# Truss Rods for G519 - Or something that will work.



## programmer4hire (Dec 15, 2022)

I am building a Westfield Columbia G519 WW2 tribute bike, but I have not found a set of Truss rods for it. I saw Bergerwerke has upper and lower truss brackets, but not the rods themselves. Can anyone point me to a set of truss rods (brackets would be good too). I'm willing to buy the whole fork if necessary.


----------



## Kickstand3 (Dec 15, 2022)

What’s a
G519?
Pics


----------



## programmer4hire (Dec 15, 2022)

Kickstand3 said:


> What’s a
> G519?
> Pics



It was the WW2 Military Bicycle.





						History
					






					www.bergerwerke.com


----------



## altapat (Dec 15, 2022)

Check this out:
https://www.ebay.com/itm/255865298406?campid=5335809022


----------



## programmer4hire (Dec 15, 2022)

altapat said:


> Check this out:
> https://www.ebay.com/itm/255865298406?campid=5335809022



Thanks.

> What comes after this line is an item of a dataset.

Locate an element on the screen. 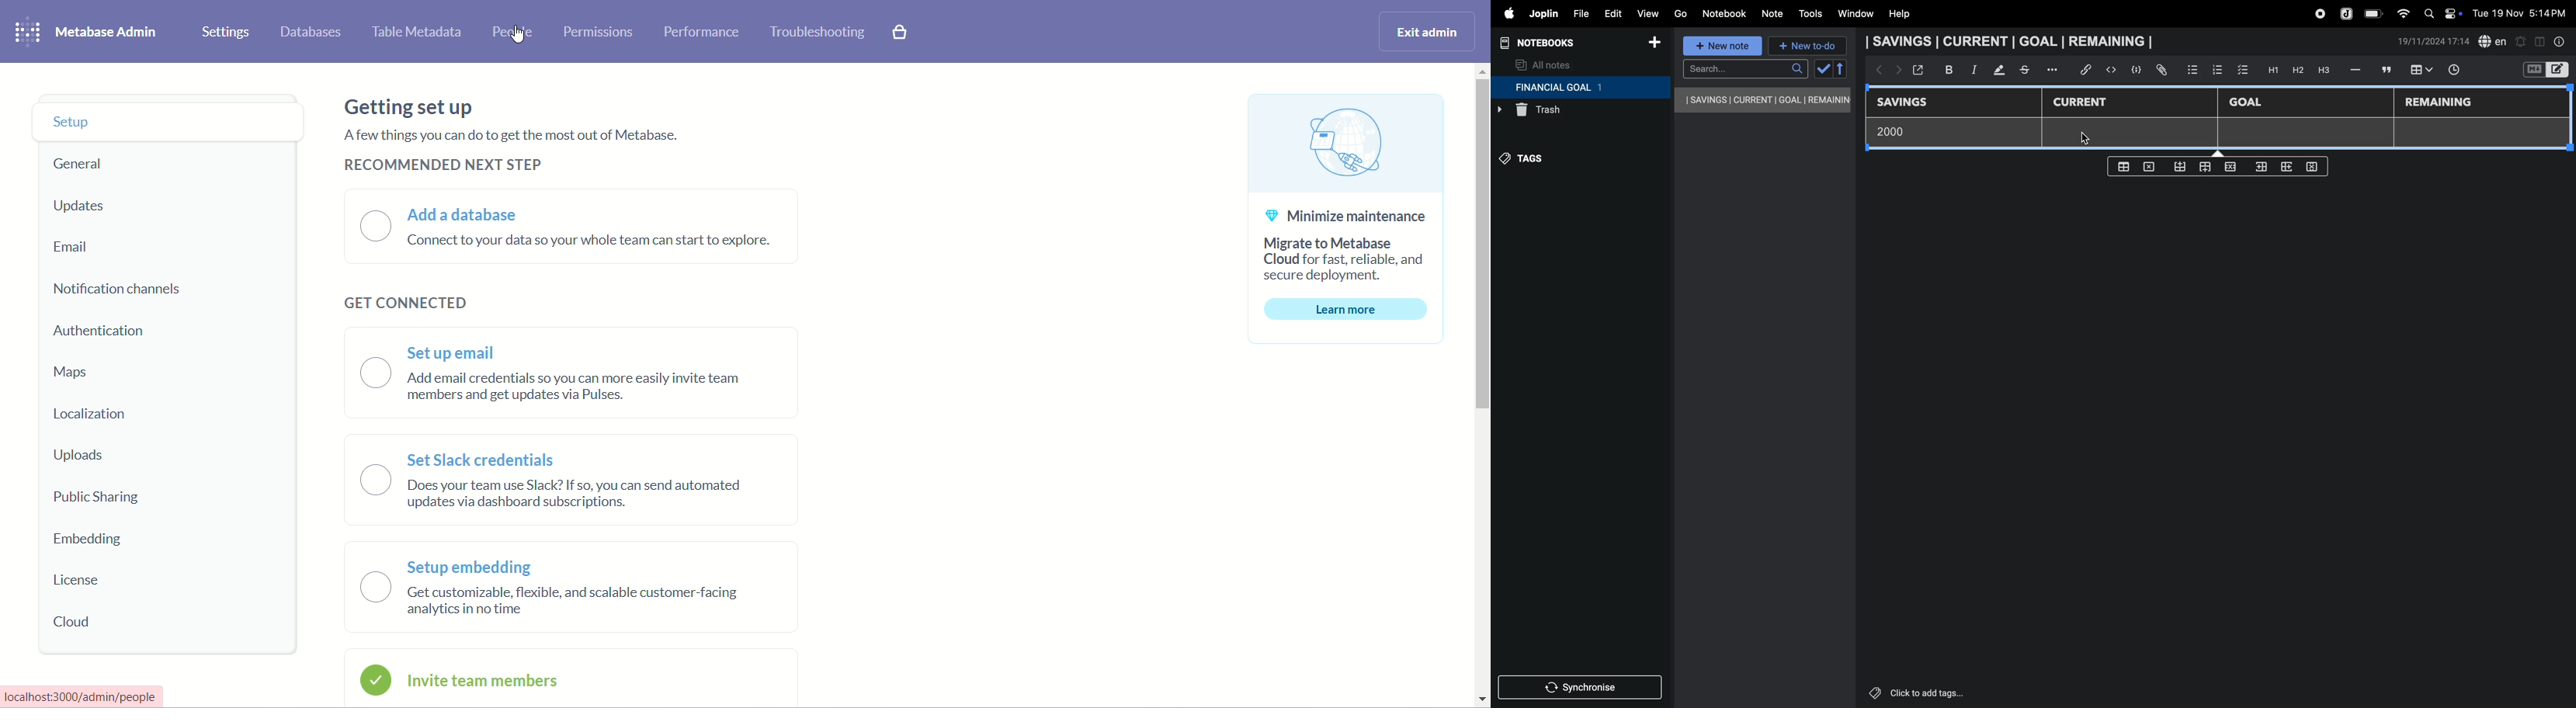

I had seen those, but I was hoping for something cheaper, and maybe with the lower truss. Your comment made me finally pull the trigger on them.


----------



## Risk Man (Dec 15, 2022)

I have no idea if these would work, but I have the fork and truss rods from my Ladies 1949 Shelby Flyer.


----------



## programmer4hire (Dec 15, 2022)

Risk Man said:


> I have no idea if these would work, but I have the fork and truss rods from my Ladies 1949 Shelby Flyer.



Thanks, I went with the previous commenters suggestion.


----------



## facair55 (Dec 15, 2022)

The G519 truss rods are slightly different from Huffman civilian and probably others. 
By elongating the bottom of the rods will allow for adjustment. Also, G519's used a HD hub.


----------